La artista, cuyo nombre real era Sonia Bazanta Vides, murió el pasado 17 de mayo a causa de un infarto al miocardio, de acuerdo con el comunicado entregado por sus familiares. En los últimos años, Totó se había alejado de los escenarios debido a diferentes complicaciones de salud.
Nacida en Talaigua Nuevo, Bolívar, Totó la Momposina dedicó más de seis décadas a preservar y llevar al mundo los sonidos tradicionales del Caribe colombiano. Con su poderosa voz y su conexión con las raíces afroindígenas y campesinas, se convirtió en una embajadora de ritmos como la cumbia, el bullerengue, el mapalé, el porro y la tambora.
Su carrera artística comenzó en la década de 1970 y rápidamente trascendió fronteras. Totó llevó la música folclórica colombiana a escenarios de Europa, América Latina y Estados Unidos, consolidándose como una figura fundamental de la identidad cultural colombiana. Entre sus canciones más recordadas se encuentran “La Candela Viva”, “Prende la Vela”, “El Pescador” y “La Sombra Negra”.
Uno de los momentos más emblemáticos de su trayectoria ocurrió en 1982, cuando acompañó a Gabriel García Márquez durante la ceremonia del Premio Nobel de Literatura en Estocolmo, representando el espíritu y la riqueza cultural de Colombia ante el mundo.

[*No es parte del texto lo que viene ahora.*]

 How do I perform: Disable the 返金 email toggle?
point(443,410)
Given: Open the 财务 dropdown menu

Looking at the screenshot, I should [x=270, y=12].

A lo largo de su carrera recibió múltiples reconocimientos, incluyendo un Grammy Latino a la Excelencia Musical, además de homenajes por su aporte invaluable a la preservación del folclor colombiano. Su última gran presentación pública fue en el Festival Cordillera de 2022 en Bogotá, donde miles de asistentes celebraron su legado musical.

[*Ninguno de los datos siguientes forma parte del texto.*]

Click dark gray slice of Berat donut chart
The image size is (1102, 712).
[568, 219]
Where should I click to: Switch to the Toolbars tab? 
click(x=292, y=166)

Tras conocerse la noticia de su fallecimiento, artistas, seguidores y entidades culturales expresaron mensajes de despedida y agradecimiento por el enorme legado que deja la artista. El Ministerio de Cultura de Colombia la describió como “la eterna maestra que recorrió el mundo entero a ritmo de cumbias, porros, mapalés y bullerengues”.
Con su partida, Colombia pierde una de sus voces más representativas, pero su música seguirá viva en cada tambor, en cada canto y en cada generación que encuentre en el folclor una forma de mantener vivas las raíces del país.